Chamo de marasmo porque é uma literatura que, salvo exceções, se acostumou a achar
que o Brasil tinha finalmente dado o salto histórico de desenvolvimento e inserção no
“concerto das grandes nações”, e então começaram a querer fazer uma "literatura
internacional", em que problemas cruciais da nossa formação específica são ignorados.
Além disso, a covardia se expressa principalmente na adoção de "esquemas literários"
consolidados e que são mantidos porque é assim que um escritor morno e pouco criativo
crê que vai ganhar concursos e atingir um público com gosto já formado. Não se trata,
nesse caso, simplesmente de repetir influências, mas de pasmaceira intelectual mesmo.
Pra mim, quem só sabe fazer o que dá certo não sabe fazer. Por isso, adotei como
talismã a frase do Oswald: "a contribuição milionária de todos os erros"; isso virou
epígrafe oficial de tudo que faço. E gostaria de adicionar ainda outra, do Rogério
Sganzerla (conterrâneo nosso aí de SC): “somos antiestéticos para sermos éticos". Ou
seja: o mau gosto é a única forma de sermos fiéis à vida neste Brasil. Acho, então, que o
gesto de vanguarda no “Demo Via” surge de uma vontade de ruptura, de confronto,
enfim, de desestabilização do que se tornou preguiçoso e garantido – e eu sei que tem
muita gente fazendo isso, cada qual à sua maneira, não pretendo ser exclusivo. É um
livro que se abriu completamente a certas experiências, ainda bastante ingênuas,
próprias de um escritor iniciante, e que possui, no geral, certa dicção amadorística,
muitas vezes buscada conscientemente, em outras por simples falta de habilidade de
executar minhas ideias. O “Nuvem Colona”, por sua vez, tenta revisar e, inclusive,
tematizar esse gesto de vanguarda. Mas, se no “Demo Via” optei pelo escracho, pelo
exagero, pelo feio, pelo mau gosto, pelo delírio, pela irracionalidade e pela "chanchada
cristã" (cheia de culpa), o “Nuvem” é muito mais contido, sem a pegada trash tão
marcada, escrito na forma de depoimentos de um grupo de escritores colonos que, no
passado (e esse passado é o nosso presente), tiveram um grupo de vanguarda em que
experimentaram várias formas estéticas relacionadas à sua própria cultura. É um livro
acho que mais maduro, e que mistura 3 coisas: os gêneros tradicionais do romance de
formação e do romance de ideias (inclusive com um estilo bem "realista") e mais uma
coisa nova que estou experimentando: a remixagem literária. Isso porque o “Nuvem”

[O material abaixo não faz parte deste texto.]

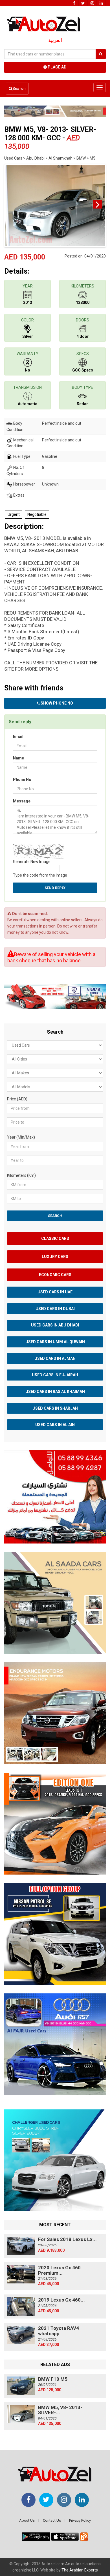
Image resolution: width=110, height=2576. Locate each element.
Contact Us (52, 2520)
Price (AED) (17, 1099)
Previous (12, 204)
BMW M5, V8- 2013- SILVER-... (60, 2410)
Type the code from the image (40, 875)
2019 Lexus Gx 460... (61, 2300)
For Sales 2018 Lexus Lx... (67, 2239)
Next (97, 204)
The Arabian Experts (79, 2570)
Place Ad (57, 67)
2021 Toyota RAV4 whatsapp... (58, 2330)
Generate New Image (31, 861)
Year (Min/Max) (21, 1137)
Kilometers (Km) (21, 1175)
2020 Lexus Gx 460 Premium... (59, 2270)
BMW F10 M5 (52, 2379)
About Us (27, 2520)
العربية (55, 40)
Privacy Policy (80, 2520)
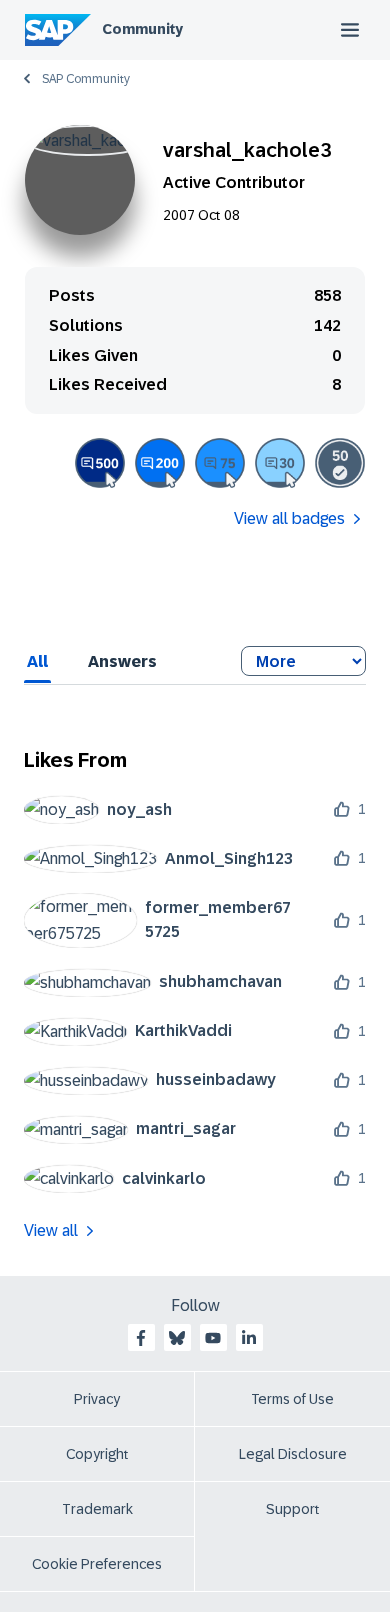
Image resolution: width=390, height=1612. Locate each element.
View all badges (289, 518)
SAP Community (86, 79)
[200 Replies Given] (160, 463)
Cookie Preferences (97, 1564)
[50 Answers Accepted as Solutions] (340, 463)
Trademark (97, 1509)
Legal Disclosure (293, 1454)
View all (51, 1230)
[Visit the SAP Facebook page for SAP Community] (141, 1338)
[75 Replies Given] (220, 463)
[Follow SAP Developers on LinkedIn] (249, 1338)
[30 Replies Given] (280, 463)
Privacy (97, 1399)
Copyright (97, 1454)
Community (142, 29)
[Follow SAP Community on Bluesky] (177, 1338)
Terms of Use (292, 1399)
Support (293, 1509)
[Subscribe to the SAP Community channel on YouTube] (213, 1338)
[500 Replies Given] (100, 463)
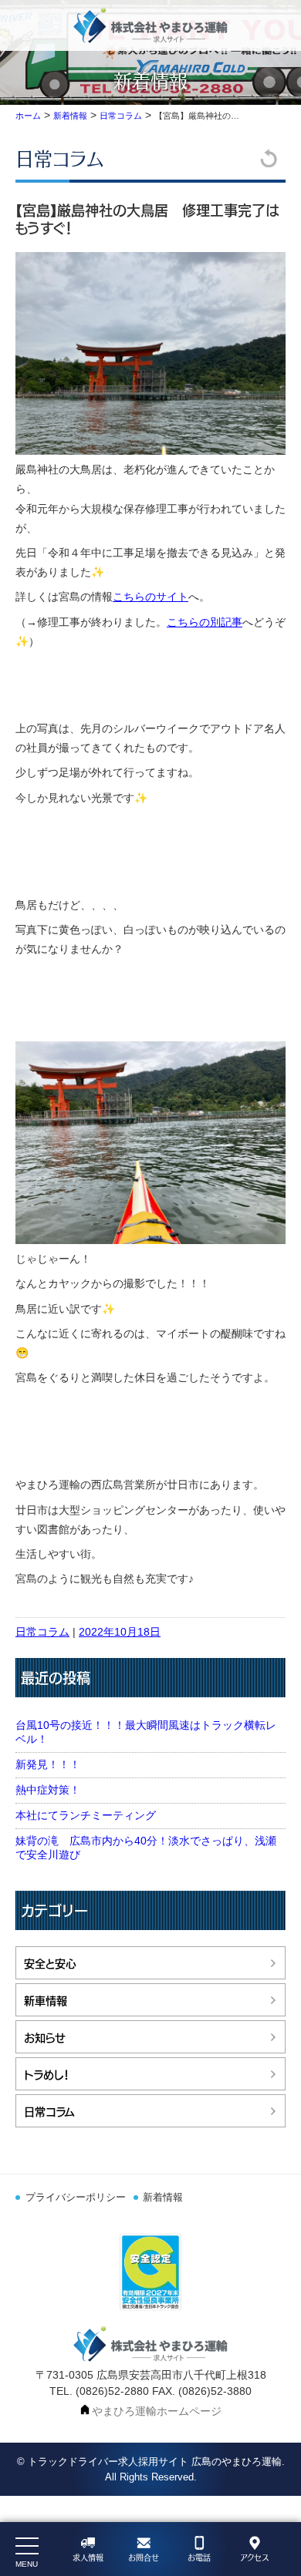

parte de “samples” de cultura que eu encontrei por aí e resolvi reutilizar, de minha
própria maneira, em um novo livro. É uma coisa que aparece ainda incipiente lá no
“Demo Via”, mas que se tornou o elemento quase principal do “Nuvem Colona” e que
pretendo levar ao extremo no meu próximo livro, que já estou planejando.

ML: Acho que já temos bastante material até aqui. Mas tenho ainda uma última
pergunta, Matte: quem descobriu o Brasil?

GM: não sei (risos). E não interessa. O que eu quero é redescobrir.